Ok, 100 mpg. We all want it.

The government has a "250" mpg (or 100, 200, or 500) carburetor salted away somewhere.

So you guys are extra smart, let's do some math.

To be useful, lets say 60 mph @ 3,000 rpm.

Since that is a mile a minute, 100 miles = 100 minutes.

100 minutes times 3,000 rpm = 300,000 revolutions.

one gallon = 128 ounces divided by 300,000 revolutions = .000427 ounces per revolution.

No matter how many cylinders we have, we can't use more than 4 ten thousandths of an ounce per revolution.

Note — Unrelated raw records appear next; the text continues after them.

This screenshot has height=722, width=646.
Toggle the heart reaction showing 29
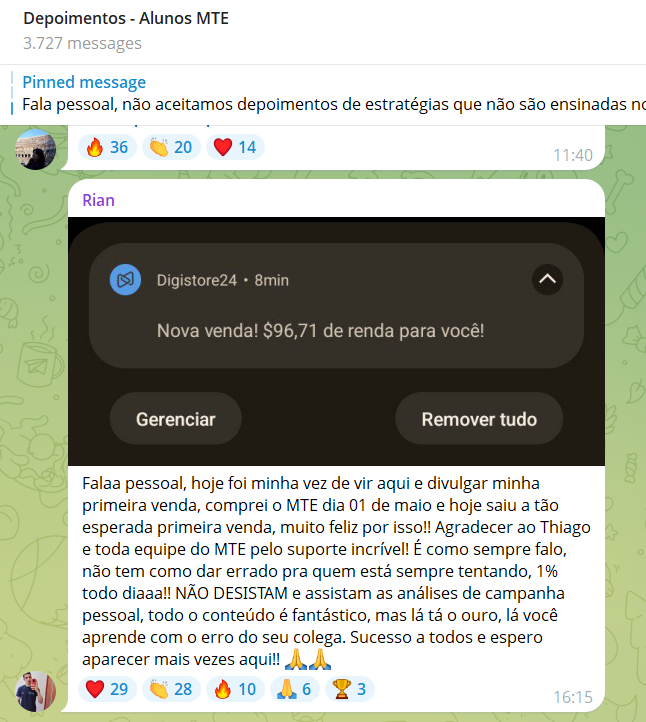(107, 689)
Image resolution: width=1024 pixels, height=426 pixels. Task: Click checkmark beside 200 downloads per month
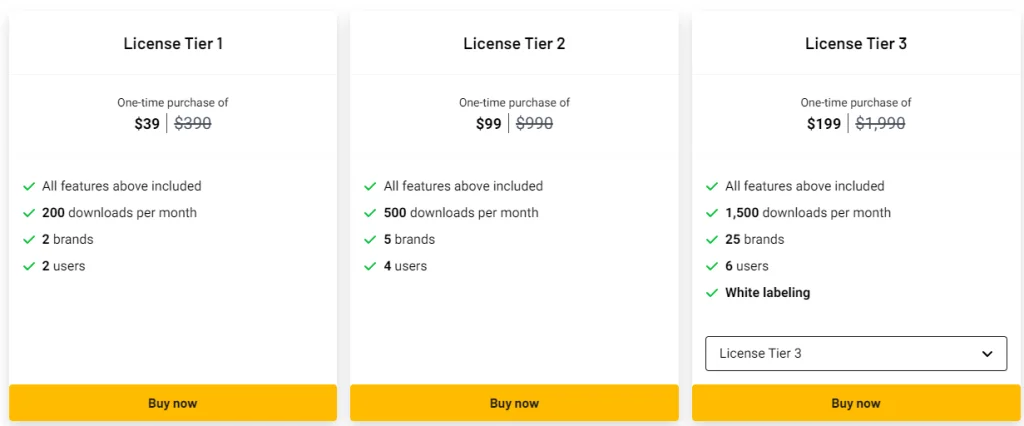click(x=29, y=213)
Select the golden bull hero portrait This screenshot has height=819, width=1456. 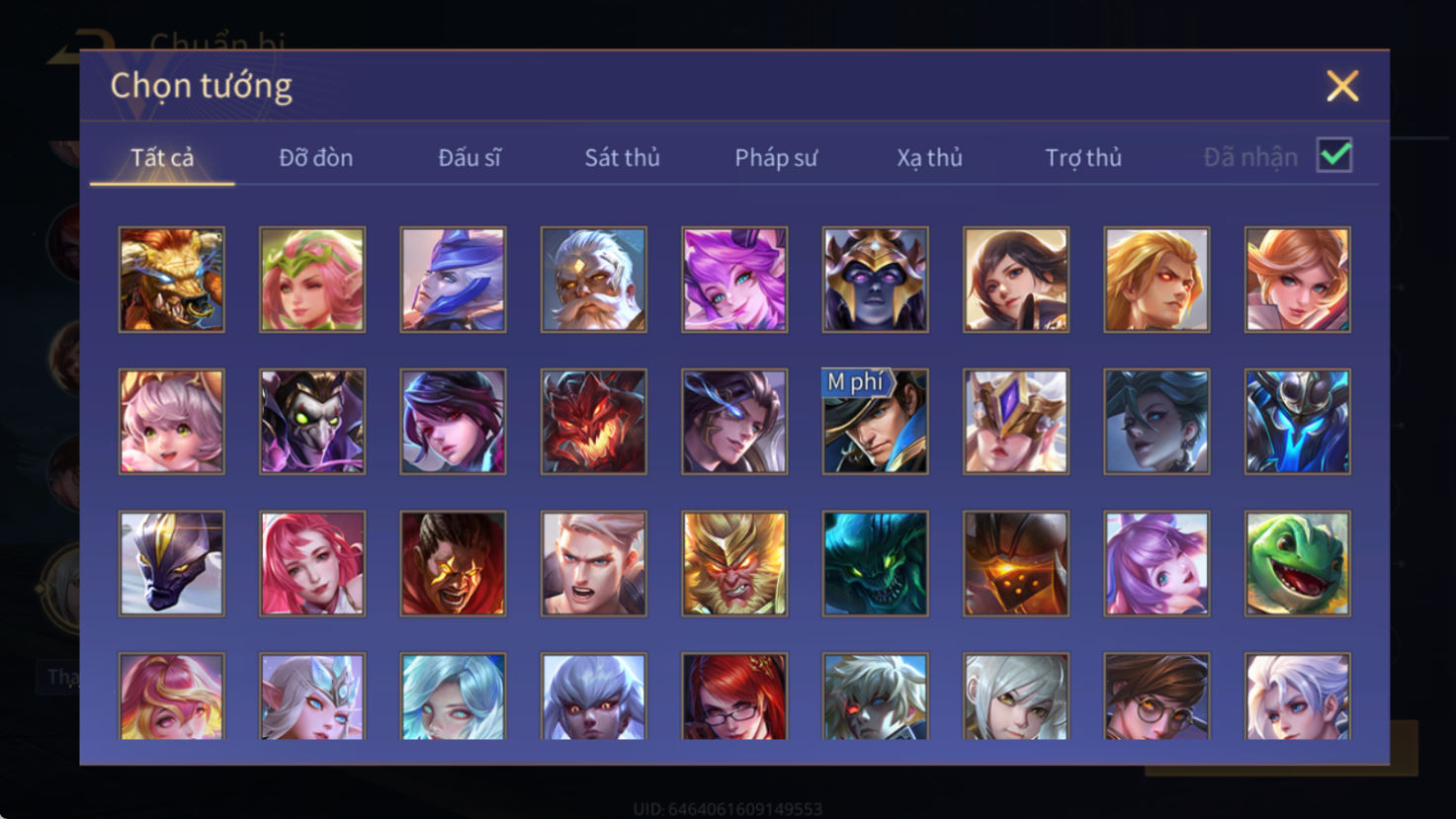click(x=172, y=280)
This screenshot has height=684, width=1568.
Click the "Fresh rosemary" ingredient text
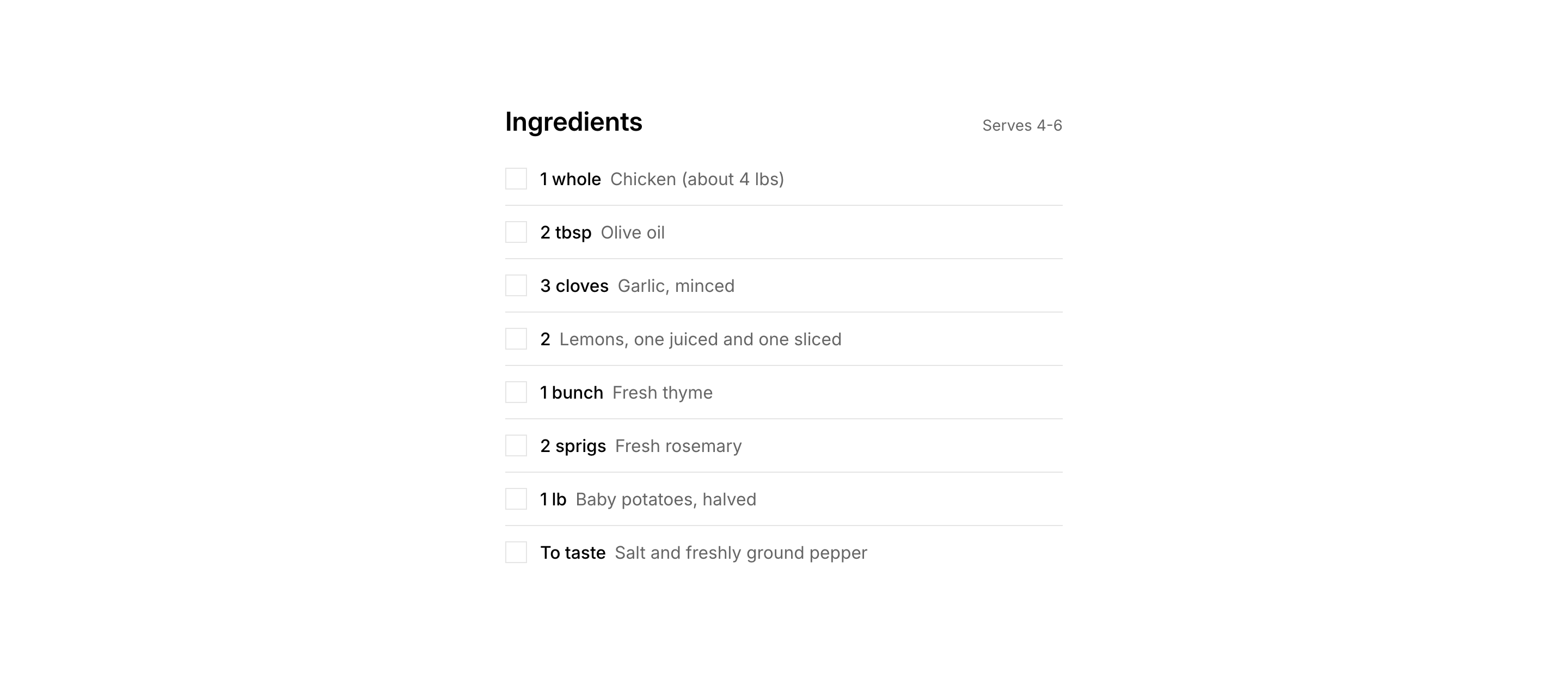click(678, 446)
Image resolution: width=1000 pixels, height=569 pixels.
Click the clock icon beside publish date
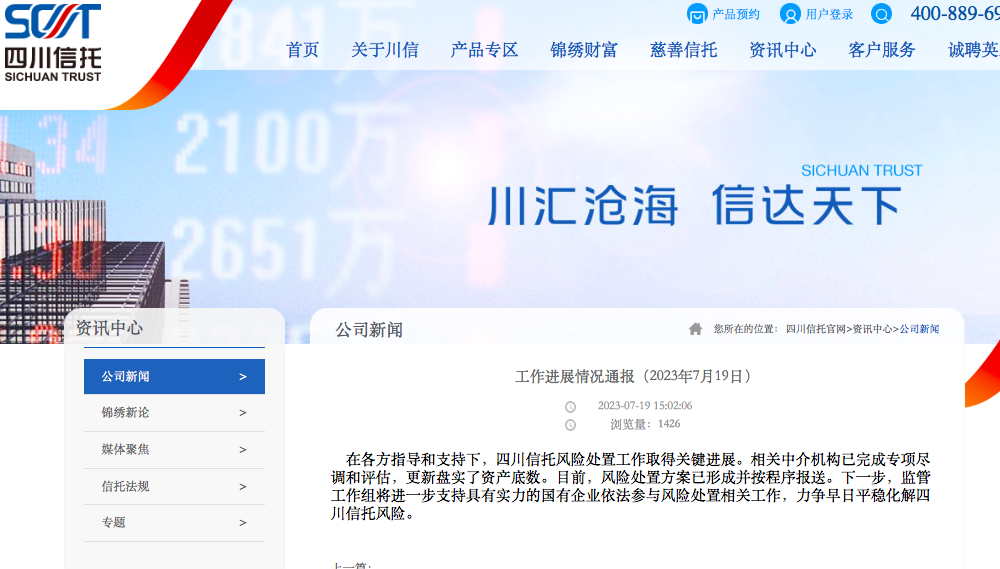pos(570,407)
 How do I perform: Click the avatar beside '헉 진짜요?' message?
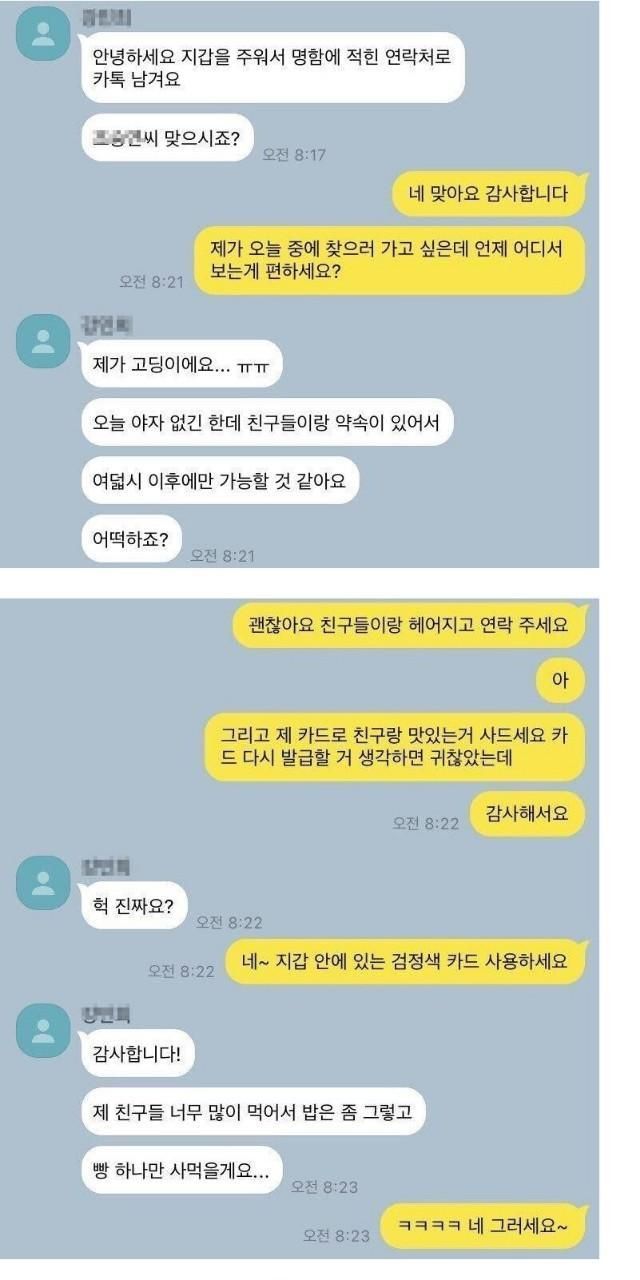coord(43,880)
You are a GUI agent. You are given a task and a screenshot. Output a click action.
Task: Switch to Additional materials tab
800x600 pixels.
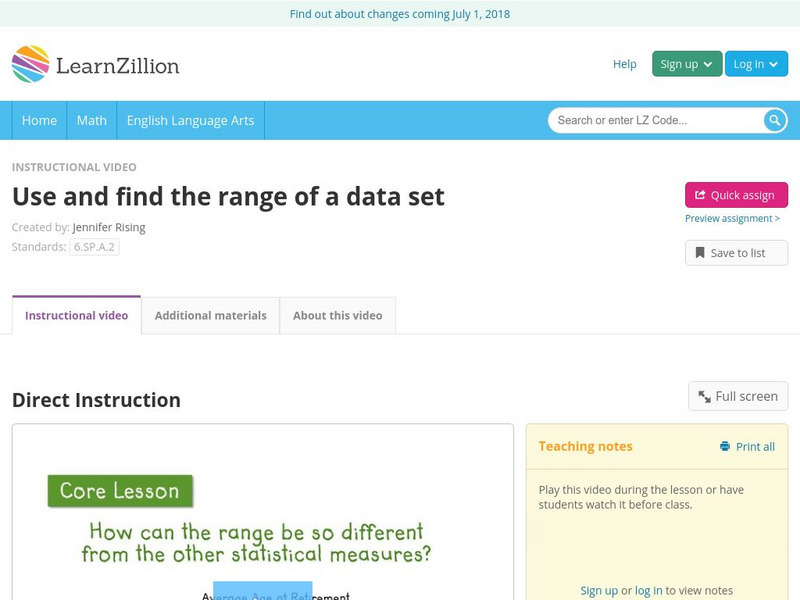pos(210,315)
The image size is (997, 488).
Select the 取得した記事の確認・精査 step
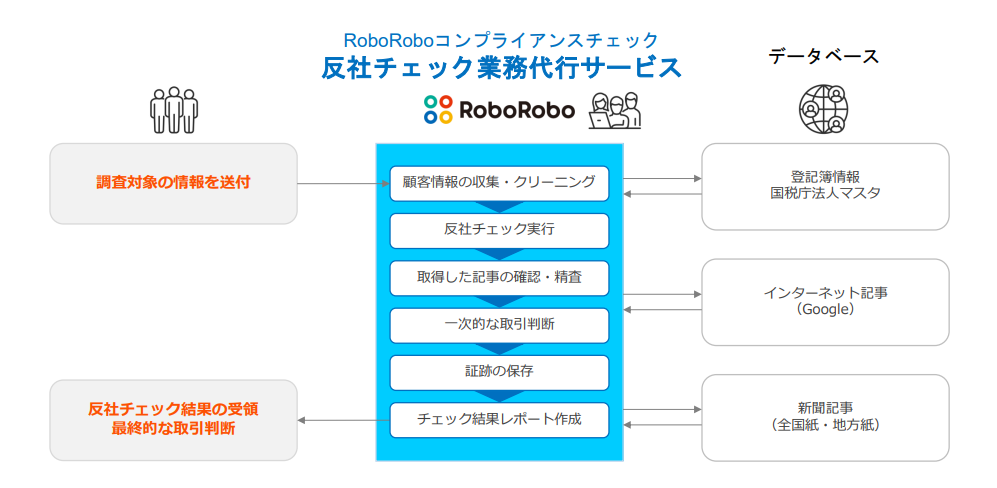point(499,277)
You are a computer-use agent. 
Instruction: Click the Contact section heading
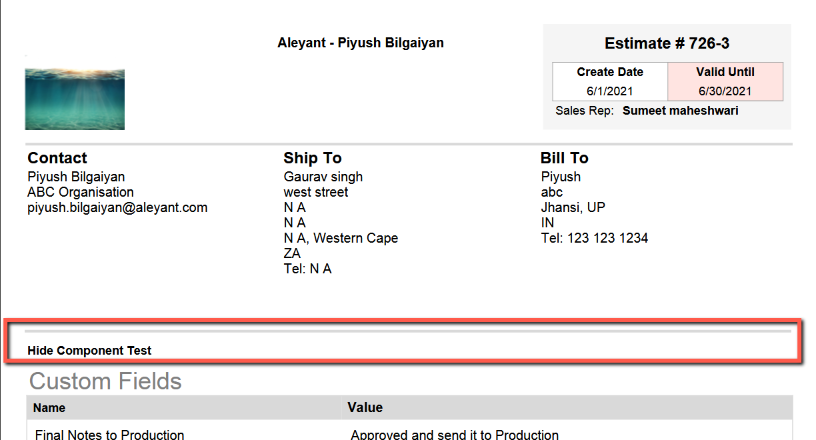pyautogui.click(x=57, y=158)
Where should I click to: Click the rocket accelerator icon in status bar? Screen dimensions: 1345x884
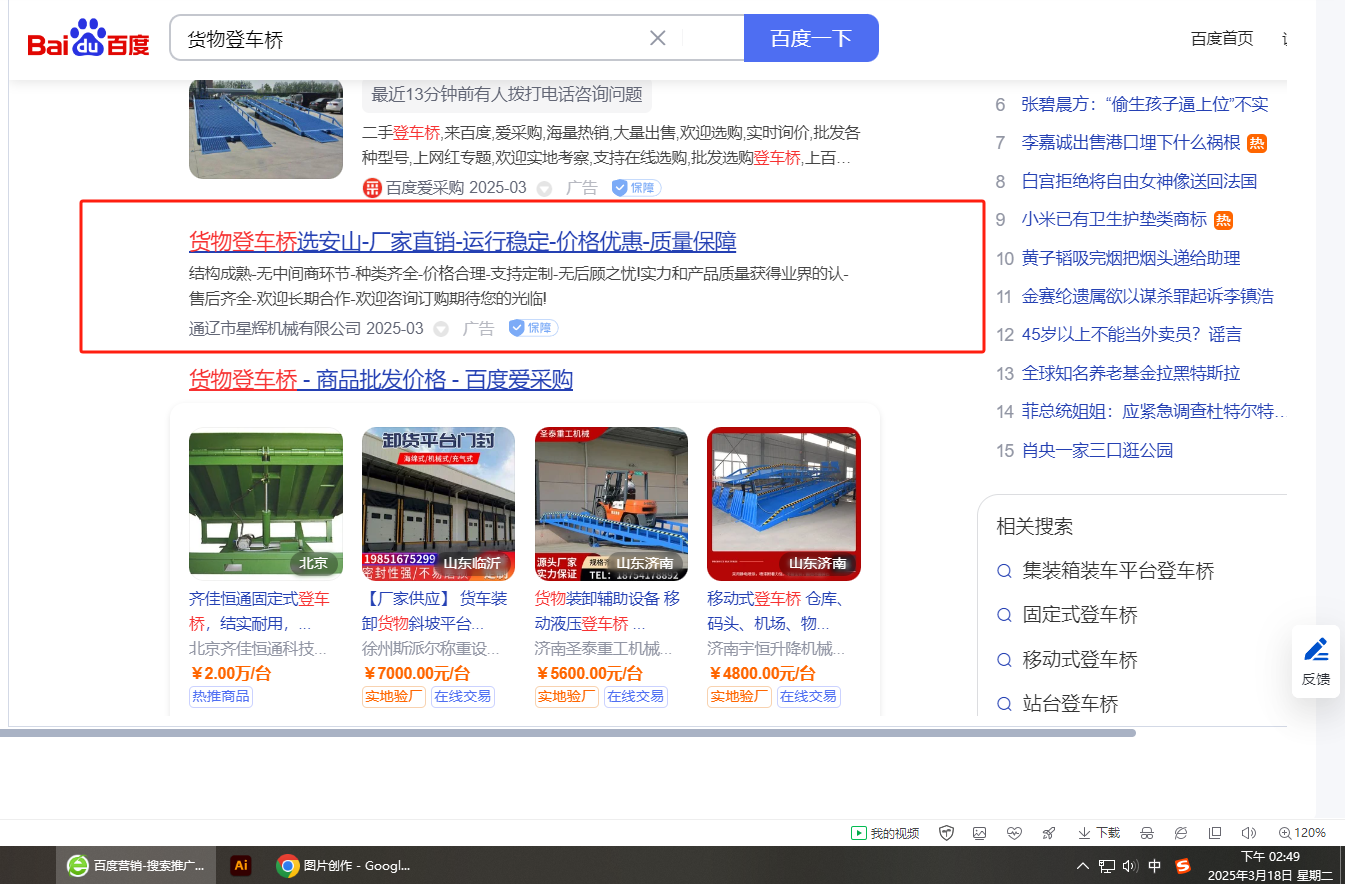[x=1048, y=833]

one gallon of regular unleaded gasoline = 114,100 btu

114,100 btu divided by 300,000 revolutions = .38 btu per revolution.

That ain't much heat.

1 horsepower = 2,544 btu/h

114,100 btu times 0.6 gallons/hour = 68,460 btu = 21.91 horsepower.

It better be a REALLY dinky car.

If I made some basic math error let me know. Don't quibble over SAE VS brake hp. The point is, no matter how you cut it, you are never going to see 100 mpg in a car you would buy. And be happy with it. Or carry a stick of lumber. Or 4 people.

The Honda Ruckus might be your best bet. 5 hp, 43 mph, 107 mpg

Or you can stick with that 30 gallon gas tank times $7 bucks a gallon = $210

Side note: So the gas prices are putting a severe crimp in your budget? Do you run out and get a Toyota Prius? No!

According to Edmunds.com the answer is a Chevy Aveo! The Aveo doesn't get the mileage, but the $10,200 price advantage ($23,770 VS $13,595) makes up for it. Yes, the Aveo is a pile of crap, but the only criteria was best bang for the buck. ($10,200 divided by $4.50 a gallon = 2,267 gallons of gas.)

Interesting Edmunds note #2:

So that SUV is killing you with $100 fill ups? Trade it in on a Toyota Prius? No!

For a lot of owners, you either can't find a dealer that will take it as a trade in, or they will give you less than you owe. You end up paying on the old car AND the new car. The answer is, if saving money is the object, to keep the SUV!